Pancreatic and duodenal homeobox 1 (PDX1) is crucial for pancreas organogenesis, yet the dynamic changes in PDX1 binding in human or mouse developing pancreas have not been examined. To address this knowledge gap, we performed PDX1 ChIP-seq and single-cell RNA-seq using fetal human pancreata. We integrated our datasets with published datasets and revealed the dynamics of PDX1 binding and potential cell lineage-specific PDX1-bound genes in the pancreas from fetal to adult stages. We identified a core set of developmentally conserved PDX1-bound genes that reveal the broad multifaceted role of PDX1 in pancreas development. Despite the well-known dramatic changes in PDX1 function and expression, we found that PDX1-bound genes are largely conserved from embryonic to adult stages. This points towards a dual role of PDX1 in regulating the expression of its targets at different ages, dependent on other functionally congruent or directly interacting partners.

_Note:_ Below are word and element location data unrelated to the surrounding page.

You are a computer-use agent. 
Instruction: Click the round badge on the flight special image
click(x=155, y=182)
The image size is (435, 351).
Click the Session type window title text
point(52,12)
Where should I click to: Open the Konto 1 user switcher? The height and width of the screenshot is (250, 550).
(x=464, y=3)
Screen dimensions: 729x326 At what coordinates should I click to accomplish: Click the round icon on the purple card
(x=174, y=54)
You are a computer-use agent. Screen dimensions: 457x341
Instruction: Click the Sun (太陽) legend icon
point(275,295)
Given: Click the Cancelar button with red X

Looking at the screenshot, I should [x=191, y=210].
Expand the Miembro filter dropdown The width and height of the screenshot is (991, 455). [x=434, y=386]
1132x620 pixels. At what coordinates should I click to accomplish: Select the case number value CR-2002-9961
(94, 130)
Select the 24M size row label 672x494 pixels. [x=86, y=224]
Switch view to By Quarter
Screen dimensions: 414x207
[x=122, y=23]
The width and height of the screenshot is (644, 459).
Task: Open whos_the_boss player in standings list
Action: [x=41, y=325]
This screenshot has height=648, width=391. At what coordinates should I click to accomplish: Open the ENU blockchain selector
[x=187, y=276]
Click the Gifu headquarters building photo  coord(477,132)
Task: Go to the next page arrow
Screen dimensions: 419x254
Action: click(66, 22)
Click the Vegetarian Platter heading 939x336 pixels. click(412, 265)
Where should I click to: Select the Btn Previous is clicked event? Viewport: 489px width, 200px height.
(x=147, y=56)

We also showed that PDX1 binding is largely conserved in mouse pancreas. Together, our study reveals PDX1 targets in the developing pancreas in vivo and provides an essential resource for future studies on pancreas development.

摘要

胰腺十二指肠同源盒 1(PDX1)对于胰腺器官发生至关重要,但尚未研究人类或小鼠发育中的胰腺中 PDX1 结合的动态变化。为了解决这一知识空白,我们使用胎儿人胰腺进行了 PDX1 ChIP-seq 和单细胞 RNA-seq。我们将我们的数据集与已发表的数据集进行了整合,揭示了 PDX1 结合的动力学以及胰腺从胎儿到成年阶段潜在的细胞谱系特异性 PDX1 结合基因。我们确定了一组核心的发育保守的 PDX1 结合基因,这些基因揭示了 PDX1 在胰腺发育中的广泛多方面作用。尽管 PDX1 功能和表达的明显变化众所周知,但我们发现从胚胎到成年阶段,PDX1 结合基因在很大程度上是保守的。这表明 PDX1 在调节其靶基因的表达方面具有双重作用,这取决于其他功能一致或直接相互作用的伙伴。我们还表明,PDX1 结合在小鼠胰腺中也很大程度上是保守的。总之,我们的研究揭示了体内发育中胰腺的 PDX1 靶标,并为未来的胰腺发育研究提供了重要资源。